◆ Your objective ◆
From the records below, print exactly the lines starting at the one containing "Forgot? (722, 319)" and ending at the one containing "Invasive treatments (716, 771)", ends included, and nothing else.

[Pixel coordinate grounding data]

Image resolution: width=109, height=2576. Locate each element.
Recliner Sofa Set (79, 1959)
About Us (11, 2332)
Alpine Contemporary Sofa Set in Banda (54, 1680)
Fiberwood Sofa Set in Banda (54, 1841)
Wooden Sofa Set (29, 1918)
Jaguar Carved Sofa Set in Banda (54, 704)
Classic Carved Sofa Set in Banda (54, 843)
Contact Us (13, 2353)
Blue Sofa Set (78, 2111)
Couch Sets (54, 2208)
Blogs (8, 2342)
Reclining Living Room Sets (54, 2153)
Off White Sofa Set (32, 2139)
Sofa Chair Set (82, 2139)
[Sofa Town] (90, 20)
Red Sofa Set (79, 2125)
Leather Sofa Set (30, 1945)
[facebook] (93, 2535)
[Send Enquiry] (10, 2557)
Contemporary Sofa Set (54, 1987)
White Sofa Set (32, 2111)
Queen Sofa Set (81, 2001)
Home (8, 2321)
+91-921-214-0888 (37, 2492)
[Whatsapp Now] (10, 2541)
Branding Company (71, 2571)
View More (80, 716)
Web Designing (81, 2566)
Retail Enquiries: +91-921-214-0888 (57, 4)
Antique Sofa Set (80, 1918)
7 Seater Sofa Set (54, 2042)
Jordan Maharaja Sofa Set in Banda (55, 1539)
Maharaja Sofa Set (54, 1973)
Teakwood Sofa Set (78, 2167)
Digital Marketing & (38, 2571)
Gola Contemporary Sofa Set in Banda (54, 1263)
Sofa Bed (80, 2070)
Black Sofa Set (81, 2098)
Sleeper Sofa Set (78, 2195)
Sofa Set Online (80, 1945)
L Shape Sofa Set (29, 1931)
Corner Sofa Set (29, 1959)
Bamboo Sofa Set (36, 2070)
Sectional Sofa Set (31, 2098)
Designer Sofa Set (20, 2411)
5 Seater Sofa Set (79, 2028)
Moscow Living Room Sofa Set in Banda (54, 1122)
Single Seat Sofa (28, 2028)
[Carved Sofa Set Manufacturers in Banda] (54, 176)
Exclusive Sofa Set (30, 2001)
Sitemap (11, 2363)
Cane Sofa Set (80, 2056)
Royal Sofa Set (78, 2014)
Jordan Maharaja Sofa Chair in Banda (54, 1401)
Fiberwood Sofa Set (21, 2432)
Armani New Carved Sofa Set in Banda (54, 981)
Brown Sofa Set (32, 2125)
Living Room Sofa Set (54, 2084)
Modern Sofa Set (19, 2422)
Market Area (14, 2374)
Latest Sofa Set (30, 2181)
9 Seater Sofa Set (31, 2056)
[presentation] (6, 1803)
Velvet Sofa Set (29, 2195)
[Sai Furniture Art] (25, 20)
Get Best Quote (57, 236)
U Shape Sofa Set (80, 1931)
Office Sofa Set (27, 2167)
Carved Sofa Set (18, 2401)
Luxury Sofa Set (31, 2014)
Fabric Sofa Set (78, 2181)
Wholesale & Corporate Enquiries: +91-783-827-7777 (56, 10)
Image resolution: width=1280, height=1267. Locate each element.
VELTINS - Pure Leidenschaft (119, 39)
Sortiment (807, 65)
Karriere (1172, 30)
--
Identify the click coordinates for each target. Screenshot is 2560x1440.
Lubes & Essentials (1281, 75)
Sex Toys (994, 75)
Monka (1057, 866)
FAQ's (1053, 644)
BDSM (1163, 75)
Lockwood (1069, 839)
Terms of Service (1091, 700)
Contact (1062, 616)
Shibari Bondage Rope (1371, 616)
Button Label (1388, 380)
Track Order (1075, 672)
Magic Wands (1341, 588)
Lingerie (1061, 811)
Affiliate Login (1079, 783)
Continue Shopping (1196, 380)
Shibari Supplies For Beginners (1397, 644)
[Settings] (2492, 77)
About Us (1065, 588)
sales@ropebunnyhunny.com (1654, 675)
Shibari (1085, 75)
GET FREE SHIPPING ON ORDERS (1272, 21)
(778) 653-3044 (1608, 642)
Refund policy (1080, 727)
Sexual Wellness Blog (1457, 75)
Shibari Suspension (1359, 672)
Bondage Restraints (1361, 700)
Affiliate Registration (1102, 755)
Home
--
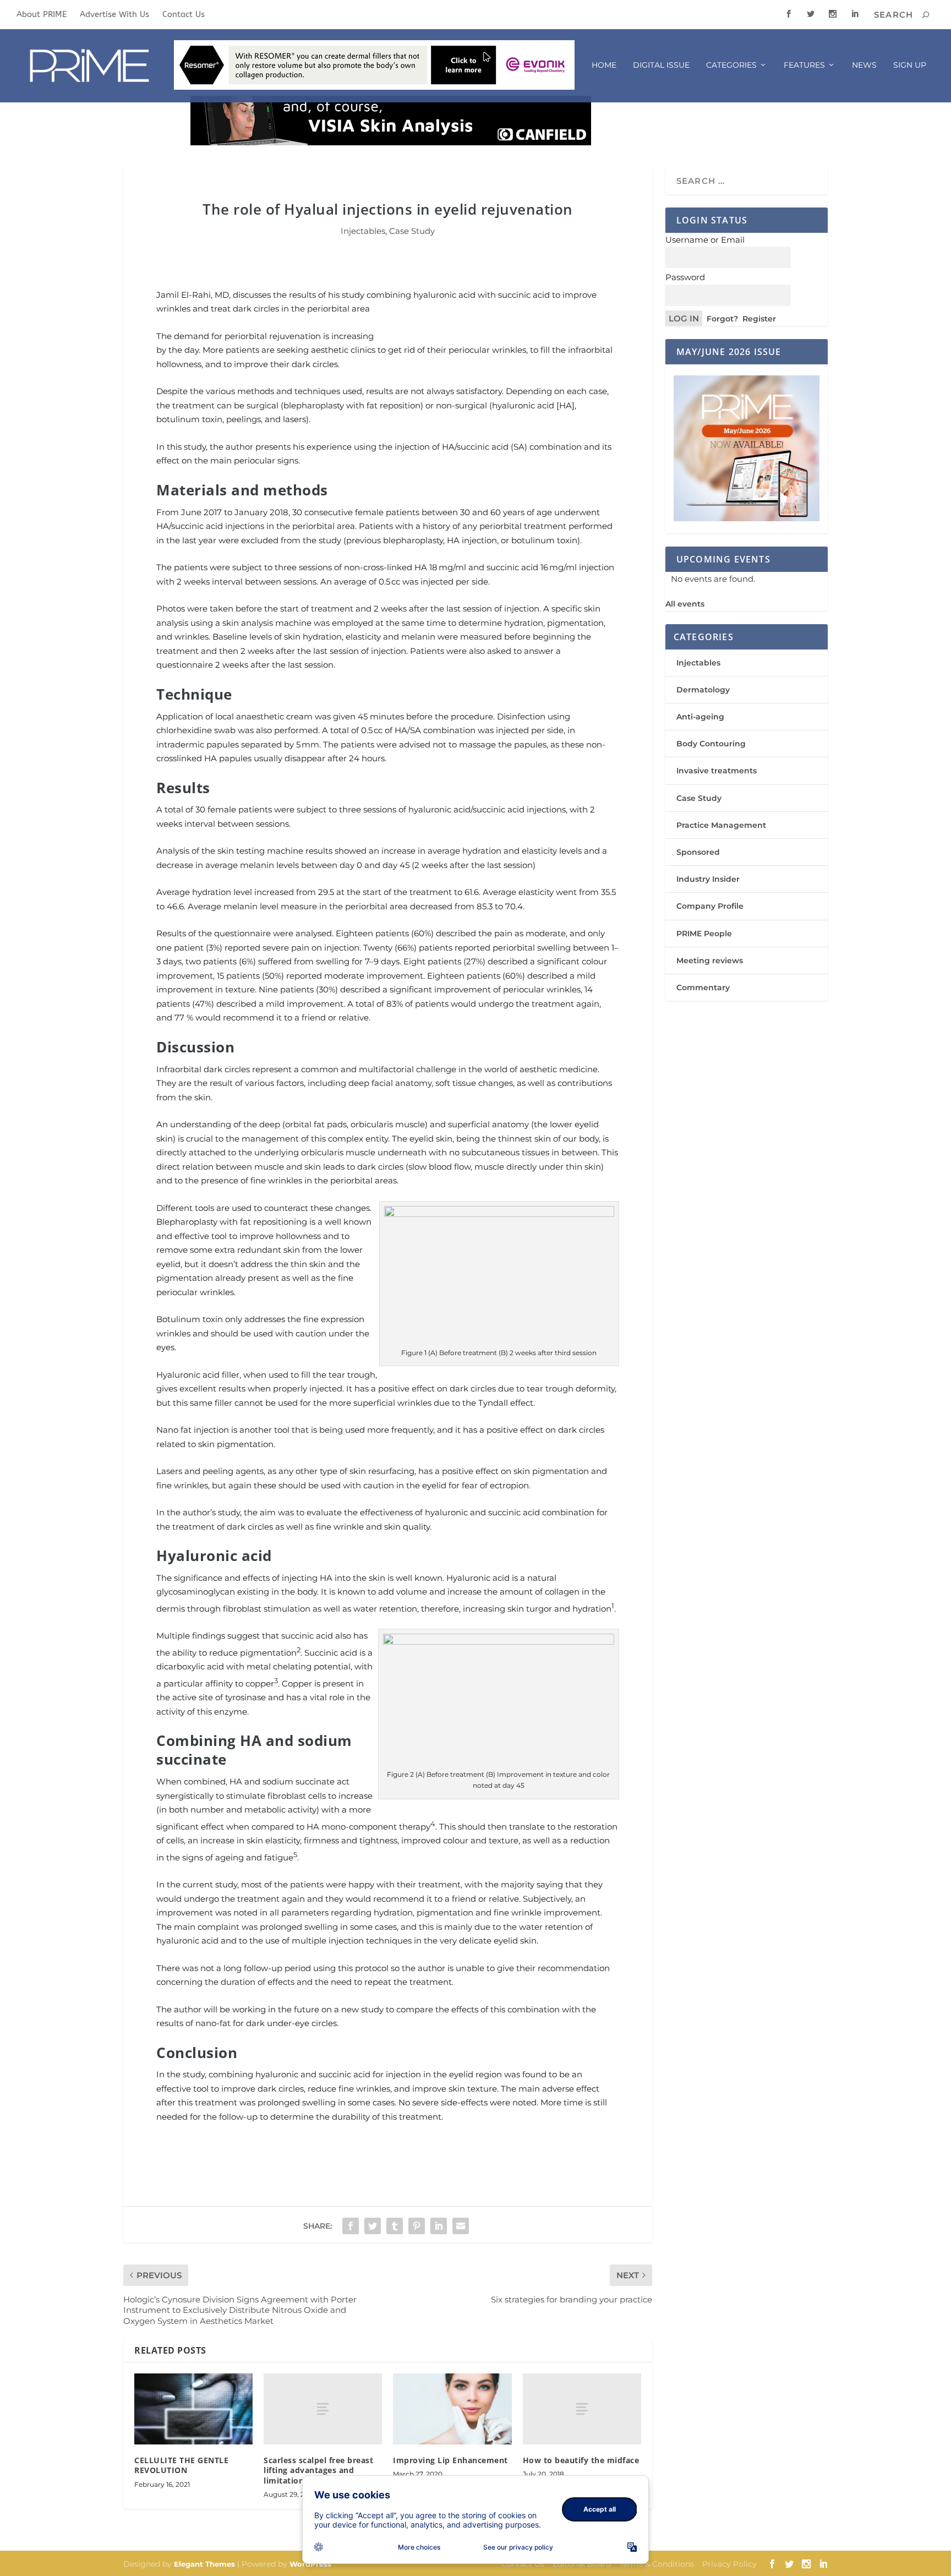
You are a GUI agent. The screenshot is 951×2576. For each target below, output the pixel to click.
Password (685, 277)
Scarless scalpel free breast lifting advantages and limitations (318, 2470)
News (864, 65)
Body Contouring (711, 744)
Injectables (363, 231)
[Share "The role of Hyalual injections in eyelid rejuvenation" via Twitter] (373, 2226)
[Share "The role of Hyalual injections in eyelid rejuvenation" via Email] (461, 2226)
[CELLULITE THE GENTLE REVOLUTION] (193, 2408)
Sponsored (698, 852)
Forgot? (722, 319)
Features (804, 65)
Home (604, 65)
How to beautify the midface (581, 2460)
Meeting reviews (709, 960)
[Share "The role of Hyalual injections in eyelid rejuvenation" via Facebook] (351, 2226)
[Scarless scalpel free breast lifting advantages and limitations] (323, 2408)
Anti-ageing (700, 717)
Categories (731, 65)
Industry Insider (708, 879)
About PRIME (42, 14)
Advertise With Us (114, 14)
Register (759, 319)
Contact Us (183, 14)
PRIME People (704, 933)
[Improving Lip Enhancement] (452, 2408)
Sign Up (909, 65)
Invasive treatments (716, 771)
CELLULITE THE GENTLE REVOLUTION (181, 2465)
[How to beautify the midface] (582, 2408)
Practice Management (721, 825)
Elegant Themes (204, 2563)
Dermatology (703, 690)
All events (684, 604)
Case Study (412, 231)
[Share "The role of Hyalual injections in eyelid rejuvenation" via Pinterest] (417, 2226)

◆ Task result ◆
Forgot? (722, 319)
Features (804, 65)
Home (604, 65)
How to beautify the midface (581, 2460)
Meeting reviews (709, 960)
[Share "The role of Hyalual injections in eyelid rejuvenation" via Facebook] (351, 2226)
[Scarless scalpel free breast lifting advantages and limitations] (323, 2408)
Anti-ageing (700, 717)
Categories (731, 65)
Industry Insider (708, 879)
About PRIME (42, 14)
Advertise With Us (114, 14)
Register (759, 319)
Contact Us (183, 14)
PRIME People (704, 933)
[Improving Lip Enhancement] (452, 2408)
Sign Up (909, 65)
Invasive treatments (716, 771)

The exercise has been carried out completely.